蚊の鳴くような国歌斉唱
安倍晋三首相が参院予算委員会の答弁で、国立大学の入学式や卒業式での国旗掲揚と国歌斉唱について、「新教育基本法の方針にのっとって正しく実施されるべきではないか」との“感想”を述べたことに対し、元来が教育現場での国旗掲揚や国歌斉唱を快く思わない新聞や政党は「大学(の自治)への不当な介入」などといきり立った。
とはいえ、全国の国立大86校のうち、今年の卒業式と入学式で国旗を掲揚しなかったのは各々12校だけだったが、国歌斉唱になると実に各々72校、71校が実施せず。「国立」の名を冠し国庫から総計1兆1千億円の運営費交付金とその他の支援を受けていながら、国旗も掲げず国歌も斉唱しない大学があるというのは、一般常識からみても不可解極まりない。
大学のお寒い現状と比べ小中高校の卒業・入学式では最近、国旗掲揚しないとか国歌斉唱で起立しないなどの事件は耳にしない。国旗国歌法の制定や教育基本法の改正、愛国心の養成を謳(うた)う新学習指導要領の導入など、法的・実務的背景の整備と共に、教育現場での地道な努力の成果だろう。
しかし、息子・娘の親としてここ7、8年のうちに小学校の卒業式から始まって、都内の公立中高校の入学・卒業式に出席した経験からいうと、小中高校の教育もまだ不十分だ。国旗に対して礼(お辞儀)をしない登壇者がいたり、特に国歌斉唱の歌声は生徒も父兄もそれこそ蚊の鳴くような声でしかなかったためだ。

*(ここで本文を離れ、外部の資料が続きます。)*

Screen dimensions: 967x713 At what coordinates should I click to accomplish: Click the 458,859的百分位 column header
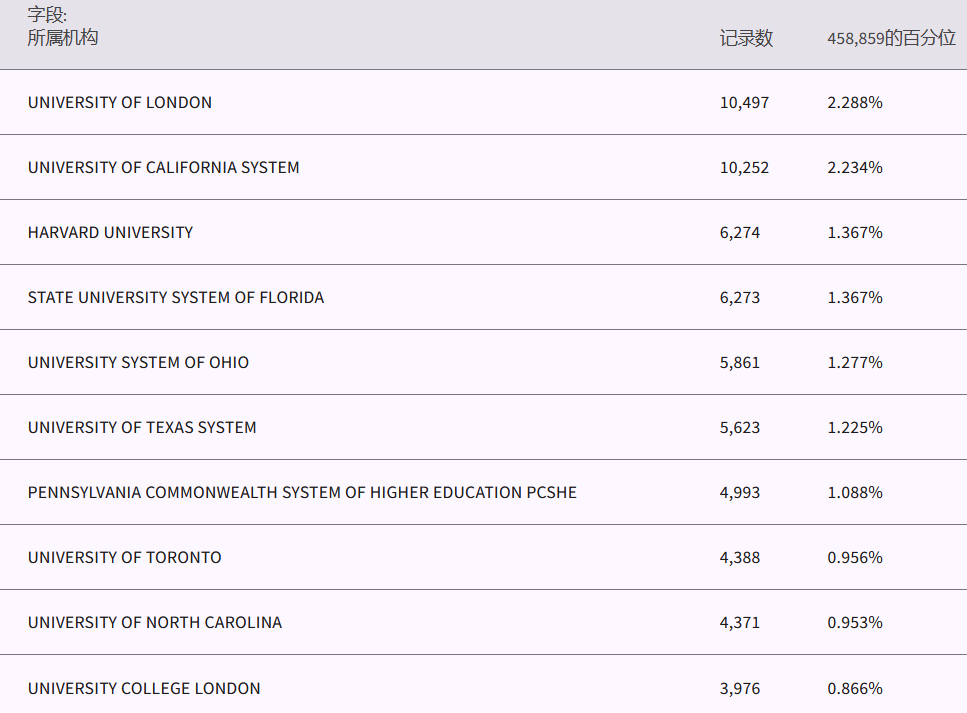[x=891, y=39]
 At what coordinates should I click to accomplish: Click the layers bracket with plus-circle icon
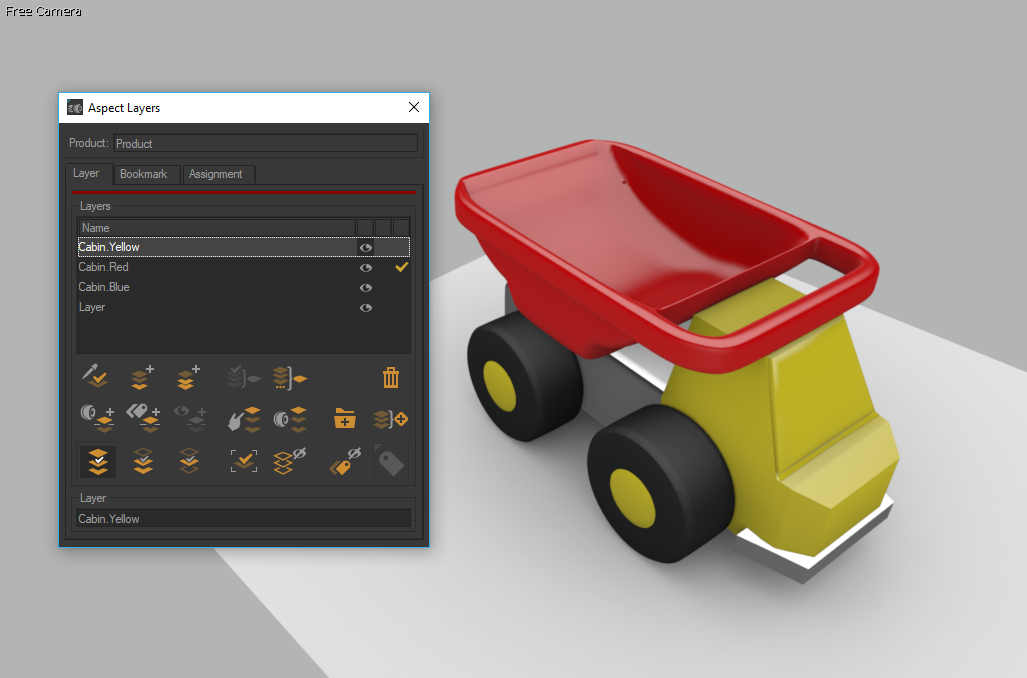pyautogui.click(x=391, y=419)
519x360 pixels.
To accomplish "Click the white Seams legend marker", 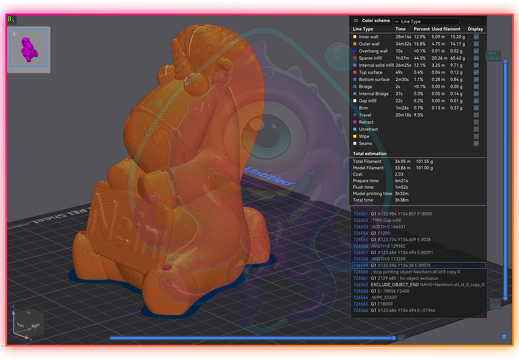I will click(355, 143).
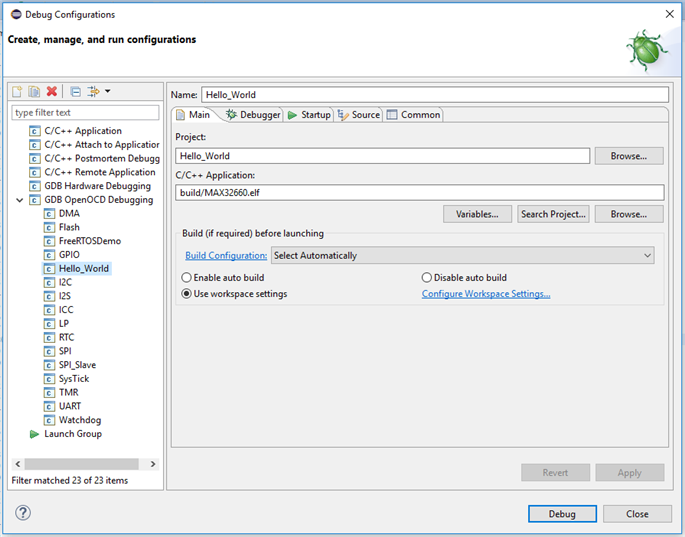
Task: Click the green Launch Group icon
Action: (x=34, y=434)
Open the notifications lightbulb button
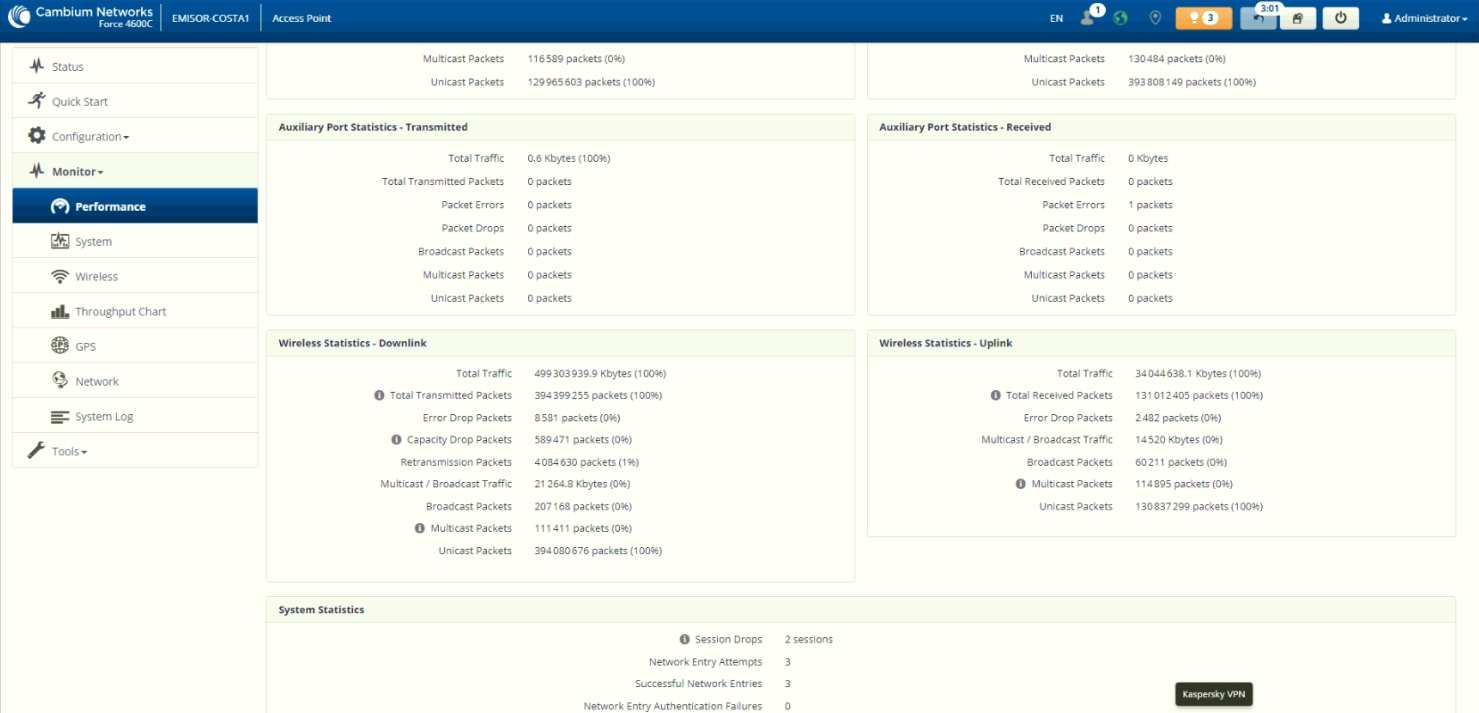Viewport: 1479px width, 713px height. [x=1203, y=18]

筆者は幸い日教組などが強くない田舎の小中高校に通ったおかげで、小学校4年生から参加する卒業式の予行演習で、登降壇時の国旗への礼や、「君が代」を力一杯歌うことを教わった。それで普段通り歌い出したのだが、毎回、余りにも声が突出しているので、やむなく声を低めるしかなかった。教師がこんな状態でいいと思っているなら、それこそ問題だ。(武)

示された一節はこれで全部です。